En los últimos días, destacados economistas han escrito artículos académicos aportando datos que podrían informar y facilitar las decisiones de políticas de salud pública. Ha tenido especial impacto un artículo de Abaluck y otros coautores de la Universidad de Yale, donde se estima que el beneficio social del uso adicional de cada mascarilla por parte de la población podría estar entre 3.000 y 6.000 dólares (aunque existen algunas dudas sobre su metodología de estimación). Creemos que esa debe ser la contribución de los científicos sociales en estos días: aportar elementos para el debate, ayudando de esta forma a informar las decisiones políticas, alertando a quienes tienen que adoptarlas de sus posibles consecuencias, y a contribuir a que éstas se anuncien y pongan en práctica de forma que la ciudadanía las entienda y comparta, porque confía en el criterio adoptado. Como economistas de la salud y del comportamiento, nuestra labor debe centrarse en anticipar las posibles reacciones de la población hacia ciertas medidas que, necesariamente, deben gozar de un respaldo epidemiológico y sanitario que no nos corresponde a nosotros juzgar. En este sentido es especialmente preocupante que algunas políticas manifiestamente equivocadas, como la tardía adopción de medidas en el Reino Unido, justificadas sobre la base de “sesgos psicológicos” como la posible “fatiga” de la población ante un confinamiento prolongado, fueran promovidas por destacados economistas del comportamiento.
Nos gustaría, por el contrario, no contribuir a la desinformación y la desconfianza, ayudando a la población a comprender la complejidad que entraña recomendar la utilización generalizada de mascarillas, así como la necesidad de coordinarse, a través de las recomendaciones oficiales, con comportamientos solidarios que tengan en cuenta las externalidades del comportamiento individual en la evolución de la epidemia y la disponibilidad real de recursos.
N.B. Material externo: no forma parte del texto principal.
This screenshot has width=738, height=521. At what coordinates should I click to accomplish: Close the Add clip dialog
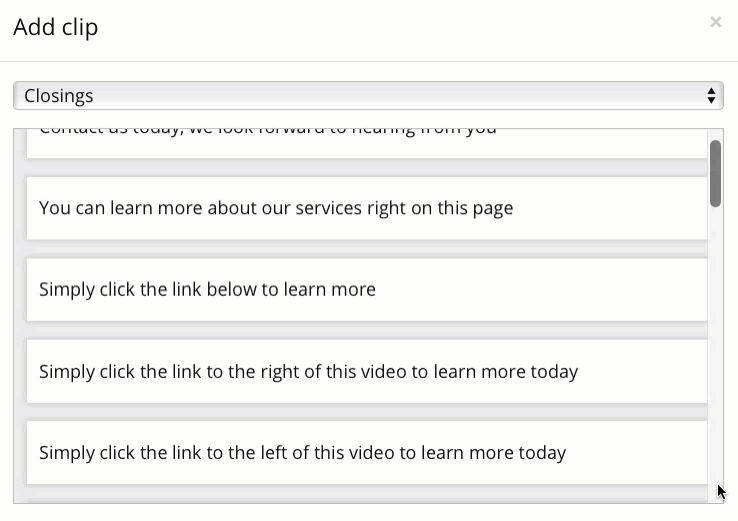[715, 22]
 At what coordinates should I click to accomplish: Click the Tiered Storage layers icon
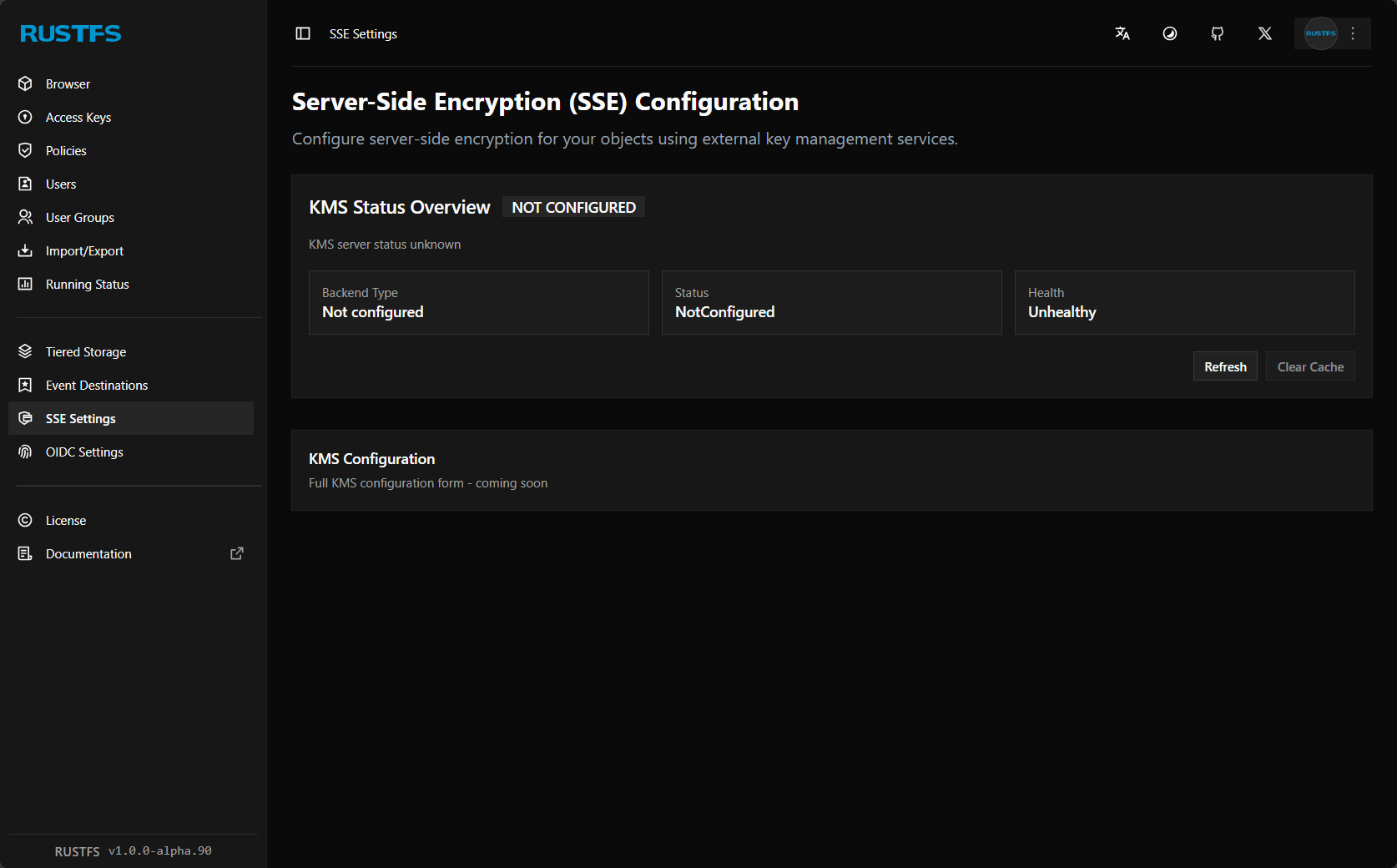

Una de las recomendaciones más sensatas que podemos realizar sería que desde los poderes públicos se desplegase una política de información balanceada, con tres mensajes básicos: 1) la disponibilidad de mascarillas es un bien público efectivo, cuyo asignación debe priorizarse de la forma más eficiente posible para frenar la epidemia (preferencia de sanitarios y mayores vulnerables); 2) cualquier mascarilla, incluso las de fabricación casera, puede ser útil para interrumpir la cadena de contagio (mitigando el contagio asintomático), no tanto porque evite ser contagiado, sino porque evita contagiar a otros (siempre que se usen de manera adecuada); 3) pero no por llevarla deben descuidarse otras medidas, tanto o más importantes, como es el distanciamiento social y la higiene de manos, de cuya complementariedad se deriva el mayor éxito para la prevención de la infección. Complementar esta información pública, teniendo en cuenta las indicaciones de este post anterior, con instrucciones sobre el correcto uso (y desuso) de las EPIs o sobre la fabricación de mascarillas caseras, en una situación de escasez de oferta, parece también ir en la buena dirección. De confirmarse las recientes investigaciones que parecen sugerir que el SARS-CoV2 puede transmitirse mediante micropartículas en suspensión en el aire, seguramente nos veamos abocados a un futuro inmediato en el que tendremos que aprender a vivir y convivir con mascarilla.